Entries for locating words and elements:
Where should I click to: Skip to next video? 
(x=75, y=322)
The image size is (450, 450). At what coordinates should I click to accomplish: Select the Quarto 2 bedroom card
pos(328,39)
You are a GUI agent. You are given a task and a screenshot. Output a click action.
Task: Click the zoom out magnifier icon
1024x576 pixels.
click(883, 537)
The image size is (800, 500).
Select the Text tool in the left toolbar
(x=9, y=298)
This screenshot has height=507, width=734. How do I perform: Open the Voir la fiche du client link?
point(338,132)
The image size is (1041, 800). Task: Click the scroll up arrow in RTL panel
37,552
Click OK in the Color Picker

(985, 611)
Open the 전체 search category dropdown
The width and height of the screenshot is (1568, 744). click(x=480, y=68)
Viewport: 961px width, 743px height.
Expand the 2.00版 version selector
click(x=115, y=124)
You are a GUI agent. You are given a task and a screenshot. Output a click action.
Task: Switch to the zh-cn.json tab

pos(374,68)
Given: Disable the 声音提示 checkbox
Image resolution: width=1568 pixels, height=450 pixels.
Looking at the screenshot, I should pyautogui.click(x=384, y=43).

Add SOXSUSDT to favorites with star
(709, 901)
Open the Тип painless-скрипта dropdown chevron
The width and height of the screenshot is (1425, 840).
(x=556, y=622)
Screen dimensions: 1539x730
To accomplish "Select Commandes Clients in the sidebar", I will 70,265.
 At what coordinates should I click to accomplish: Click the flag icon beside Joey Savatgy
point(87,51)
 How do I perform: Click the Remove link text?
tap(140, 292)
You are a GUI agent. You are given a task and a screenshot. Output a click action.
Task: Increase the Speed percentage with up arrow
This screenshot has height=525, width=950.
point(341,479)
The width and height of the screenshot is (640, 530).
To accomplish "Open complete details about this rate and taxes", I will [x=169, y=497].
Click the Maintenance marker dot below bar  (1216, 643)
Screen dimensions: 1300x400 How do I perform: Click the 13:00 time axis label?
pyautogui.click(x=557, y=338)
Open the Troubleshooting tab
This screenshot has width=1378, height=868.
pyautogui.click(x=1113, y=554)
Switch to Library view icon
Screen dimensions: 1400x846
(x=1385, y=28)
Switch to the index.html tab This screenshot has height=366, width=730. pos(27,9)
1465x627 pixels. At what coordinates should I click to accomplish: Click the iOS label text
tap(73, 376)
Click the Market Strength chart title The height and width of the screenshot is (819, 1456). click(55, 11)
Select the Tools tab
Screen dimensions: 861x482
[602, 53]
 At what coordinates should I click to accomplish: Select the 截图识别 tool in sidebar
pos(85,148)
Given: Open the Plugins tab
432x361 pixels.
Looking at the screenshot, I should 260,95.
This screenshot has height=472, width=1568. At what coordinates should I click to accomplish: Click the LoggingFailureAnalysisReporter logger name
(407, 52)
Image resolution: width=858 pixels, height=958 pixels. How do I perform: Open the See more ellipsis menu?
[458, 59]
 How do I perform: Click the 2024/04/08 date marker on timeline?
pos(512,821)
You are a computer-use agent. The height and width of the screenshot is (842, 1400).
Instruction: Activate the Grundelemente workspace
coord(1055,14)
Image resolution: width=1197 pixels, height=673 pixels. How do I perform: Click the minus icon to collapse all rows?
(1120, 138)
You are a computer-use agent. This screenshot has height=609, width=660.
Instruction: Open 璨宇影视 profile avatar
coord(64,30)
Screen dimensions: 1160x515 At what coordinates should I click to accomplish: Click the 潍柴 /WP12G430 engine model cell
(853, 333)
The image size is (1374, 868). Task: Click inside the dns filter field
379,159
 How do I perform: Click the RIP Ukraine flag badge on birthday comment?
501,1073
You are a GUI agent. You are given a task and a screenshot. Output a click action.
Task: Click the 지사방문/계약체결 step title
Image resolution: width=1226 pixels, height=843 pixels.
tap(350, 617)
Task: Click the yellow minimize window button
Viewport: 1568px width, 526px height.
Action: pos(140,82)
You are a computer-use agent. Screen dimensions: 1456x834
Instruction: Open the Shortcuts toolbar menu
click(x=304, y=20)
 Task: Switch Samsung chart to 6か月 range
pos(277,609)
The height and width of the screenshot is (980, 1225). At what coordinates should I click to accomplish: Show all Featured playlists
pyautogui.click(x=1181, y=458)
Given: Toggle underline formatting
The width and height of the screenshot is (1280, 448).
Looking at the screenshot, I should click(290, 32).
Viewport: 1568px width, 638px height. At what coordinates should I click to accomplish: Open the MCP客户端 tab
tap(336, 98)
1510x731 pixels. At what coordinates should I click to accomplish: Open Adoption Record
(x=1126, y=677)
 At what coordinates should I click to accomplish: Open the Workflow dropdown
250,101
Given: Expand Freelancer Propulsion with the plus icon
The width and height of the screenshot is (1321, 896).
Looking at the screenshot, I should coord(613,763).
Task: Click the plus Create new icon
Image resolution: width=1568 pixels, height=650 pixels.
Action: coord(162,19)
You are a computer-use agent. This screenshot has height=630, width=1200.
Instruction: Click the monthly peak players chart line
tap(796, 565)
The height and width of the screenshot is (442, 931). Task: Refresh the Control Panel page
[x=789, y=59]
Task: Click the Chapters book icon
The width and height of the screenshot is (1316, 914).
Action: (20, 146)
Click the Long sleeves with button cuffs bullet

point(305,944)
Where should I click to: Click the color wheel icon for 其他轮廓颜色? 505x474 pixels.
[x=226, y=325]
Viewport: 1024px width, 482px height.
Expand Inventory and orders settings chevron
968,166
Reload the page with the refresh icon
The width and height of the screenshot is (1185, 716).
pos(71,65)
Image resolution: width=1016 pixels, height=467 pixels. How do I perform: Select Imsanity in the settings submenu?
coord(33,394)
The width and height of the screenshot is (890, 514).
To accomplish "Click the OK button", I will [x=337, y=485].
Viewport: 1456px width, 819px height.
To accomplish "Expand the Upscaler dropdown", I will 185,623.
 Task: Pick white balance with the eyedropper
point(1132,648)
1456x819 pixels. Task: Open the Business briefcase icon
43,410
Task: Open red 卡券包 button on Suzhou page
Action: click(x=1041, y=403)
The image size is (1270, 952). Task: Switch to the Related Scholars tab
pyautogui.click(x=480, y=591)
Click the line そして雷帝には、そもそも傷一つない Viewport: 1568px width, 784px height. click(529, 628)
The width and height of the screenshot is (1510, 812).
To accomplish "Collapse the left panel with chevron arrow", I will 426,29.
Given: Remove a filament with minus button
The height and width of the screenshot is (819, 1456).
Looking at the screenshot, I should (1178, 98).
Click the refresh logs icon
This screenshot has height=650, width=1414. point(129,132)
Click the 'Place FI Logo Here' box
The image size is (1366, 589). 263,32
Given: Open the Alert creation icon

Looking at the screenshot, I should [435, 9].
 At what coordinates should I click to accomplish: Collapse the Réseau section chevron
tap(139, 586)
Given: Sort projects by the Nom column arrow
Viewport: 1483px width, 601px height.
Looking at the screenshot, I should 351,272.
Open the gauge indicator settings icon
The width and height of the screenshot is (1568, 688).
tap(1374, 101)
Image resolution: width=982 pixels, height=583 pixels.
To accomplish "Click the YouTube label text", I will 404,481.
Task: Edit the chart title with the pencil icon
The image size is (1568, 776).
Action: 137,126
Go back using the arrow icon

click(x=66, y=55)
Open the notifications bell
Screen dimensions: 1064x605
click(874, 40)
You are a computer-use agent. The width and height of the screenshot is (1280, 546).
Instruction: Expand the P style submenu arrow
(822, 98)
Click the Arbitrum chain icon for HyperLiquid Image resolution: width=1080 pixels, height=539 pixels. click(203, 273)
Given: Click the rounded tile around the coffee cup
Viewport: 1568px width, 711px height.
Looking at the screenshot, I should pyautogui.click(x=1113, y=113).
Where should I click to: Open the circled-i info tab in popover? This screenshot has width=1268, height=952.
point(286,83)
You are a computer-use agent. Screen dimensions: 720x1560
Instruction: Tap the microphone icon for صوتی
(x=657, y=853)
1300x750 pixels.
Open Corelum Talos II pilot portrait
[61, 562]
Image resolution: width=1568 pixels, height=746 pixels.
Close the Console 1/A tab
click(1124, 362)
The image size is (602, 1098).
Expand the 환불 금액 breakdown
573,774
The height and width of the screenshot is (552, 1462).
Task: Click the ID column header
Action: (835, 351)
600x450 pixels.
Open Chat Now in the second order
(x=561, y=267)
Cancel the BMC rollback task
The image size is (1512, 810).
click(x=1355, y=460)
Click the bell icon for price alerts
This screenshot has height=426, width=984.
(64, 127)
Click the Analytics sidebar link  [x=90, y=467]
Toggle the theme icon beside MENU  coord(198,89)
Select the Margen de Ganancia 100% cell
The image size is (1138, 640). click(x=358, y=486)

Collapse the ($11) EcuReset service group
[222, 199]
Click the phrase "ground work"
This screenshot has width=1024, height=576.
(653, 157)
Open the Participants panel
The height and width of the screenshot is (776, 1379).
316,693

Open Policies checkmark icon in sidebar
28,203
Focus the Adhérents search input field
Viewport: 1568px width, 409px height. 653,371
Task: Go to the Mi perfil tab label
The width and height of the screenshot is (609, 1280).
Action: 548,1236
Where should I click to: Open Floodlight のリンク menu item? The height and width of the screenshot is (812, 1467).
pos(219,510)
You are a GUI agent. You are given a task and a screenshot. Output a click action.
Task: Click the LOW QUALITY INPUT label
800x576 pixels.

_Given task_
Rewrite part of the material above as a JSON list of strings, one string per line and no blank lines. Begin at the line that has "You are a computer-use agent. The width" and stop after the line that has "Click the Arbitrum".

_Correct result_
[
  "You are a computer-use agent. The width and height of the screenshot is (1280, 546).",
  "Instruction: Expand the P style submenu arrow",
  "(822, 98)",
  "Click the Arbitrum chain icon for HyperLiquid Image resolution: width=1080 pixels, height=539 pixels. click(203, 273)"
]